The Schema Theory normally known as activating prior knowledge allows us to access information that we have stored away in our long term recollection by following established paths that have been created as stepping stones. (Slavin, 2006) This theory expresses that information is stored in the long term ram in the schemata, which is a network of connectors to facts and concepts, which provides the basic structure for making sense of all new information. A good example is the recollection of using your first two wheeled bi-cycle, it's considered, the steps that were used and the steps stream together along the road to the final goal of using that bicycle with no training rims as well as no help from anyone. This memory space is stored in the long-term memory.

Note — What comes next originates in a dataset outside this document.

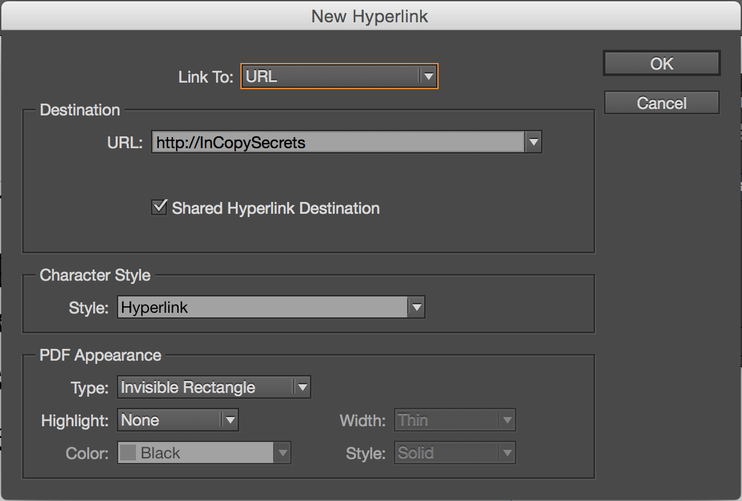The height and width of the screenshot is (501, 742).
Task: Click the Destination section heading
Action: click(x=80, y=110)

Consideration of past experiences, learning, and scholar pursuits should be an important part of lesson planning for the educator because learning is a process that occurs over an extended period of time, under different circumstances, with different conditions and ways of intro as well as the interaction socially. Students all interpret instructions differently, while some may have the correct interpretation, there are those that don't quite understand what is meant on a regular basis. This may lead at times to different explanations though they may reach the right answer, the path taken is not the one preferred and identified prior. The training experience needs to be the process where it draws upon different interests, previous experiences and preceding knowledge to attract it all in as one agreeable process. By considering all this, the student opens up to what is being provided more, submitting it away in steps to be discovered and recalled at another time as it's being repeated though possibly with different methods, as everything draws in to the same final result the lamp at the end of that tunnel becomes on when the information is called frontward.
Craik, F. &. Lockhart, R. S. , (1972). Degrees of Control: A construction for Storage area Research. Journal of Verbal Learning and Verbal Action, 11, 671-684.
Roshelle, J. (1995). Learning in Interactive Environments: Prior Knowledge and New Experience. Retrieved June 21, 2010, from General public Organizations for Personal Learning: Building a Research Plan: http://www. exploratorium. edu/IFI/resources/museumeducation/priorknowledge. html
Siemens, G. (2006, November 12). Connectivism: Learning Theory or Past Time of the Self-Amused. Retrieved June 20, 2010, from http://www. elearnspace. org/Articles/connectivism_self-amused. htm
Slavin, R. E. (2006). Educational Psychology: Theory and Practice. Boston: Pearson Education Inc.